And I totally loved it. Surprisingly, it didn’t take my tub-of lard body too long to get into the rhythm. Sure, there was some serious pain and exhaustion the first few times, but within two weeks I did my first home to office ride. It was at night, I had to push the bike up a couple of the more serious hills, and the 13km ride took me an hour, but I made it. Woohoo!!.

Then on the way back home, something went very wrong. I pushed on the pedals, and they turned. The crank turned. The chain turned. But the back wheel didn’t turn. I took the bike back to the office, caught a cab home, and took the bike to the LBS the next day.

Apparently the freehub was shagged.

Now I had never been happy with the 700, for the simple reason that it didn’t suit my body shape. I’m 5’10, but I have short legs, a 79cm (31”) instep, and a long torso. I needed the top-tube length of the 19” frame (plus a 120mm stem), but the stand over height of the 19” 700 had no clearance to my "undercarriage”, and it was a nuisance whenever I had to pull up at traffic lights or wherever. This also made it a bit ungainly on the slowish cycleway rides I was doing with the kids, particularly if I had to dismount in a hurry. All in all, I didn’t feel like buying a new wheel for it, and I was told that getting the LBS to replace the freehub wasn’t commercially worthwhile. (They tried to sell me a Nexus-7 atb instead).

I figured I needed something a bit more appropriate to my proportions. I was conscious of my own lack of knowledge of all things bikey and decided I didn’t want to spend a great deal of money in exploring options, but at the same time I wanted to keep riding. I wanted something that was fine for tootling along with the kids, but also capable of doing the commute. My 118kg (260lb) mass and intended use made front shocks a complete waste of time and money, and wanted something pretty strong.

So I jumped onto eBay bought one of these:












A 1998 Diamondback Wildwood – an old-school rigid steel mountain bike. The bike was hardly used, having sat in a shed for most of the past 10 years. I stuck a set of Geax Streetrunners, some bar ends, and a set of mid-rise handlebars on it, got the LBS to lube the thing, and resumed cycling.

It has its good and bad points. The primary good point is that the frame size is much more suited to me, with a much lower stand over height, and it’s just the thing for taking the kids out. I can jump of it in a hurry if I want to, it will climb anything, and the slicks make it a decent ride on the road.

Its hi-ten/cro-mo frame makes it pretty heavy, but given the load of blubber it’s carrying that’s not really an issue.

The main problem is it’s slow. Even my utterly unathletic body has it spinning out in top gear on the road.

It's fine for riding with the kids, and I'll keep it for that purpose, but for my solo riding I decided I wanted something (a) faster, (b) low maintenance, and (c) a bit sportier. So I jumped back onto eBay and bought one of these:











A 2006 Avanti Blade-8. Alloy frame, sharp handling, Nexus-8 drivetrain – and a big, big mistake.

When I say it’s a mistake, I should note that there is nothing wrong with the Blade-8s themselves. When they come from the Avanti factory they are a fine, well built, beautifully finished bike.

→ **Word and item position data**

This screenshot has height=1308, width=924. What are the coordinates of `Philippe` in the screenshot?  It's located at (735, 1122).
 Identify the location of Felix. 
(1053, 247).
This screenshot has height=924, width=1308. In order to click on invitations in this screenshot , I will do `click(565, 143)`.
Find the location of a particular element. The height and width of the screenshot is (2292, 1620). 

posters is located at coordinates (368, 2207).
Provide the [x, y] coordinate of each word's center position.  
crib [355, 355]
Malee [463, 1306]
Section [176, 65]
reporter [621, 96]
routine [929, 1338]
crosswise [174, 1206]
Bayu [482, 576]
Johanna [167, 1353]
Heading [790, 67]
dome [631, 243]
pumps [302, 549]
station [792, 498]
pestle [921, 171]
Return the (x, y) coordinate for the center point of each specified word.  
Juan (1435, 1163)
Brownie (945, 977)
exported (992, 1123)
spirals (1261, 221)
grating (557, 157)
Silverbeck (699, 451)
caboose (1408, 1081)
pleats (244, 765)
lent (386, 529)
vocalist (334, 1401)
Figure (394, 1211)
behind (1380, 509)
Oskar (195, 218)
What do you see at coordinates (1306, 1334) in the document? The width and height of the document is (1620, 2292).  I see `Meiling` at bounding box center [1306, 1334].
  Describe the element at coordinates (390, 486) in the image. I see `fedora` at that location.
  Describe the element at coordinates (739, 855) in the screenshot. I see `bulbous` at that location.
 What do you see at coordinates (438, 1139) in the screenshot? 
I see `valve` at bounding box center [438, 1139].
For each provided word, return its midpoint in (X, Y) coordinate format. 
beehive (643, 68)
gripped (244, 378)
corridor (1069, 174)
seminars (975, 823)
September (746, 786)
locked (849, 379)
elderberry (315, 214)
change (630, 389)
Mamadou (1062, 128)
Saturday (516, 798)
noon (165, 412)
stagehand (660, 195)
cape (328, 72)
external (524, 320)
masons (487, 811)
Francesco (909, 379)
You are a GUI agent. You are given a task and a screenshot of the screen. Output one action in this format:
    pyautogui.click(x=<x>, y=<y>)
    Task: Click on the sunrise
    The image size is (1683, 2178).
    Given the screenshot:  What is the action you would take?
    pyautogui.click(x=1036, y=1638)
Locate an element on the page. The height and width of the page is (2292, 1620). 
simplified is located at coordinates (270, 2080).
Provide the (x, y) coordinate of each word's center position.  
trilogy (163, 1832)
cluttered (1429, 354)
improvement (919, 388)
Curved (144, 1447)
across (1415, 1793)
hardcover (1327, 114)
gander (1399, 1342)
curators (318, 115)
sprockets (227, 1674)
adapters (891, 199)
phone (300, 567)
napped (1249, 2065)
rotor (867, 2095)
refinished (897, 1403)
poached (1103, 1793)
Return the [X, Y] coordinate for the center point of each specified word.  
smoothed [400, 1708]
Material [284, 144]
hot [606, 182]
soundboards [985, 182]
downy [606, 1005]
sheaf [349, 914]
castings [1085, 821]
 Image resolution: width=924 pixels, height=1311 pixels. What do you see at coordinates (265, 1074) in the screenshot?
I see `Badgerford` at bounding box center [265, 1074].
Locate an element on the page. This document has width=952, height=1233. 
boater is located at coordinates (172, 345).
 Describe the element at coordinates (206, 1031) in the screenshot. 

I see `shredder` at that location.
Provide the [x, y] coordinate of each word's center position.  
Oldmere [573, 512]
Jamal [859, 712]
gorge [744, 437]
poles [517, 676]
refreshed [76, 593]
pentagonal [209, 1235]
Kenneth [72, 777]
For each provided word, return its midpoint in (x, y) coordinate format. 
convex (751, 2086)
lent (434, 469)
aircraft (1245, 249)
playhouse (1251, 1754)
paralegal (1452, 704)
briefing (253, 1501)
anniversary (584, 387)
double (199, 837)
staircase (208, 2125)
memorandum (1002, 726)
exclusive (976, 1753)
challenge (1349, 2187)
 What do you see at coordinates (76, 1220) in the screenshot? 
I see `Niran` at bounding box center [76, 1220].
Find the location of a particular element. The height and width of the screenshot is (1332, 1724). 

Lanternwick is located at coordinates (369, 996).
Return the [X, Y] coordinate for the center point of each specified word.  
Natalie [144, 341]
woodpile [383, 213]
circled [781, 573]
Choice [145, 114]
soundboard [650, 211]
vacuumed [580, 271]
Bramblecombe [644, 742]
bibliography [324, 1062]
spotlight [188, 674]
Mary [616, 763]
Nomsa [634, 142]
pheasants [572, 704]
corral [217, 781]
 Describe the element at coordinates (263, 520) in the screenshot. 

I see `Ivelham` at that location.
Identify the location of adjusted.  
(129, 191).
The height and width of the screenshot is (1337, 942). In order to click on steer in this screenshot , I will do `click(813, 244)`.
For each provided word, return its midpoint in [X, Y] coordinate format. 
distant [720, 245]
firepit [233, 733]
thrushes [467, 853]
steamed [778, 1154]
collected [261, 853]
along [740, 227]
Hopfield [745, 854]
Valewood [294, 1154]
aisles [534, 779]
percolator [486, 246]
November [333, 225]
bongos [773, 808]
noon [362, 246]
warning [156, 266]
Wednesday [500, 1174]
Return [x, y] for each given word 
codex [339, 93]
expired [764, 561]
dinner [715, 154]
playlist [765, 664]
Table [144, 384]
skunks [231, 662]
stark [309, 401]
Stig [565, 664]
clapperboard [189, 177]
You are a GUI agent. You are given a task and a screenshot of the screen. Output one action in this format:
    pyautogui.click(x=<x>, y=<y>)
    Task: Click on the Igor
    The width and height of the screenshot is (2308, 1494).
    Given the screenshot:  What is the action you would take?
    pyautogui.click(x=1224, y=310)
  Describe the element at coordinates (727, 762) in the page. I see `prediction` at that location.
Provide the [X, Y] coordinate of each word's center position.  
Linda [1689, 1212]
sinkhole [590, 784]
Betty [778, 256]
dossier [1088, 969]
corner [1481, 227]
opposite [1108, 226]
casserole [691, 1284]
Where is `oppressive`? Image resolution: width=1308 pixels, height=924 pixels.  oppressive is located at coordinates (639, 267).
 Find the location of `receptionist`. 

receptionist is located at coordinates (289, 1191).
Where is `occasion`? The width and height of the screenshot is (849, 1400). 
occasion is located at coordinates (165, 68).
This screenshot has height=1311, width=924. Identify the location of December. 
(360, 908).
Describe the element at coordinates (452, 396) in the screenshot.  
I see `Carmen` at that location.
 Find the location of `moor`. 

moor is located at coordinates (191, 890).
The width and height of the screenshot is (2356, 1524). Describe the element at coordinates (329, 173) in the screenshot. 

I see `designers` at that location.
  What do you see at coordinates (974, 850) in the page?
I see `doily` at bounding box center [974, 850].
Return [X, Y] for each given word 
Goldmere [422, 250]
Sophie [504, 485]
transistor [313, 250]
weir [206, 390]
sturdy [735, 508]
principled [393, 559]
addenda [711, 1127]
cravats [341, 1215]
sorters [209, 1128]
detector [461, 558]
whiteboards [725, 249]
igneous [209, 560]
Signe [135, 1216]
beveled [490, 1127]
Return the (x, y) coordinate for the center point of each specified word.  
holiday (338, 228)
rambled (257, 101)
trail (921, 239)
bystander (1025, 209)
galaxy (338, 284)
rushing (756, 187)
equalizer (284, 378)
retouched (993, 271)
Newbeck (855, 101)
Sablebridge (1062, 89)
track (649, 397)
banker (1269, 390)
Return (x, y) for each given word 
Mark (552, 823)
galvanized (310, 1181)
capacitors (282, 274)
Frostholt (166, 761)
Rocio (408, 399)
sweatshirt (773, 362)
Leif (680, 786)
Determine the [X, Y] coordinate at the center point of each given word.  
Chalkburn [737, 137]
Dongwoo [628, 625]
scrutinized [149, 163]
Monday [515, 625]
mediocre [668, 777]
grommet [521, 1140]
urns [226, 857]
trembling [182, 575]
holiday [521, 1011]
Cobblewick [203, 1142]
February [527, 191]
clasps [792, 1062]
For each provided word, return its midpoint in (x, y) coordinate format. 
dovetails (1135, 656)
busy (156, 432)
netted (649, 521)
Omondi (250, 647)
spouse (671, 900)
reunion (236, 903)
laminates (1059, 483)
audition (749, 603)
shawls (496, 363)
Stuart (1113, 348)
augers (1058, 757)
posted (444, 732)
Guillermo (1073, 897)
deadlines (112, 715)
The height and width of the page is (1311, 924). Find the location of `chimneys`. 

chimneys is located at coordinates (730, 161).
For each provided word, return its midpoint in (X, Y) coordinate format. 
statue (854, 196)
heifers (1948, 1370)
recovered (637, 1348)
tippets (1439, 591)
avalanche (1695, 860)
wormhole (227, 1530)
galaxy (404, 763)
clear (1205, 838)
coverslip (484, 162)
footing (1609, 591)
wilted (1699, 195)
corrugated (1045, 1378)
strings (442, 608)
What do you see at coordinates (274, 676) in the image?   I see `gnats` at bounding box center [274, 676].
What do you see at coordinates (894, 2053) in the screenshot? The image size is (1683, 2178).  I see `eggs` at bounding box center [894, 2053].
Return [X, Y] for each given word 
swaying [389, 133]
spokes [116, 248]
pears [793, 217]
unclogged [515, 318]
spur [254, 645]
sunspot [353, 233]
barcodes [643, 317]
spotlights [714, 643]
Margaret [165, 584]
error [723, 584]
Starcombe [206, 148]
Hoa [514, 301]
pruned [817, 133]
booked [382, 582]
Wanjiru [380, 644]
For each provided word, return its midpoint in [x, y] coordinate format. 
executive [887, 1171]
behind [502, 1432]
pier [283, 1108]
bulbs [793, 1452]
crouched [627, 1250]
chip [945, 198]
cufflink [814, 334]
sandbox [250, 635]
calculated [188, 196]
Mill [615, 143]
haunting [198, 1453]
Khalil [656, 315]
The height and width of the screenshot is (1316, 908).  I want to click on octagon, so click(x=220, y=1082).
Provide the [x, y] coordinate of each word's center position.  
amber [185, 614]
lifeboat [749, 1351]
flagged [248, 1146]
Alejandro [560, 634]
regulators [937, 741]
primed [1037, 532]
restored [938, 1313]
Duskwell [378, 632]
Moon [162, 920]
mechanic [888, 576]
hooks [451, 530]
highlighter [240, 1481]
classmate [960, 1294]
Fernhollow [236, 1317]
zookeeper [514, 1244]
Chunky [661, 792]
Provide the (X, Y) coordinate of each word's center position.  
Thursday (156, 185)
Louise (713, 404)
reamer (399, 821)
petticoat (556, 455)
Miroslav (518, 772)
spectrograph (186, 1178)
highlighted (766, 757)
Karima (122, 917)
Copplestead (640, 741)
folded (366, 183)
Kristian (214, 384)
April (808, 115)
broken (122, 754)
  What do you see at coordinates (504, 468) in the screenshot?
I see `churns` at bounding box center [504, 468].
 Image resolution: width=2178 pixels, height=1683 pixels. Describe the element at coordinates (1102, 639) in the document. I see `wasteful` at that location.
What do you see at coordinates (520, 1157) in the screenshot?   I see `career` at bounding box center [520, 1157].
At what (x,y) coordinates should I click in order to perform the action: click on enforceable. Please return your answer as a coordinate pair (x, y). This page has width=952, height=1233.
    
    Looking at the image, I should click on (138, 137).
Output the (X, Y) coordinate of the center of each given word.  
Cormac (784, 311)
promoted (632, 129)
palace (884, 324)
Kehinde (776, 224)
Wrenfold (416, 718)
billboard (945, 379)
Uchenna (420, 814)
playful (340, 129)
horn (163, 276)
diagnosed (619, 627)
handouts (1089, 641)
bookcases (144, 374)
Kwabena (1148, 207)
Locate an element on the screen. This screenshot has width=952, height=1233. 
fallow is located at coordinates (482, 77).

→ **Problem to solve**
Resume the cycling account, starting right after its last sentence.

→ **Task response**
But there was a problem with the particular example I bought – it had been used on a trainer for two years in a cycling school. This meant that it hadn’t been properly serviced in that time and body sweat from riders had soaked into everything. There was surface rust every where, the spokes had frozen, the headset was knackered and it was generally a mess. I shouldn’t have bought it, but seeing as it had been inside all its life and never been on the road, I didn’t think it could be so bad - right?.....Wrong-oooooo.

Of course, I don’t have the technical expertise to properly evaluate a used bike, although I am rapidly learning.

I wound up leaving it with a LBS (not the usual one) to sort out. The guy was extremely helpful and reasonable, particularly as I hadn’t bought the bike from him. Amongst other things he lubed the spokes, replaced the 7 or 8 that broke anyway when he adjusted them, generally got the bike roadworthy, and didn’t charge me very much money. I thoroughly recommend Beacon Bicycles at Padstow. Dave is a top bloke and he’ll be getting more of my business.

So much for the low-maintenance aspect of the purchase.

So the Blade 8 is working, and I’ve done a few 30-50km rides on it, but there remain several problems with the bike, or I should say, my compatibility with the bike.

Firstly, the bike has flat bars, and I have mild arthritis in my wrists. More so than with the Trek 700 or the Diamondback, I found I was getting serious pains in my wrists after each ride on this bike - even though I spend a lot of time on the bar ends. I could always put riser bars on it, but I have been trying to get away from a sit up and beg riding position. Drop bars are not a viable option on this bike as the 570mm top tube is too long, even with a shorter stem, and devising a shifter solution for the Nexus-8 hub is a PITA. Something like On-One Albatross bars might be OK, but they don't really appeal to me.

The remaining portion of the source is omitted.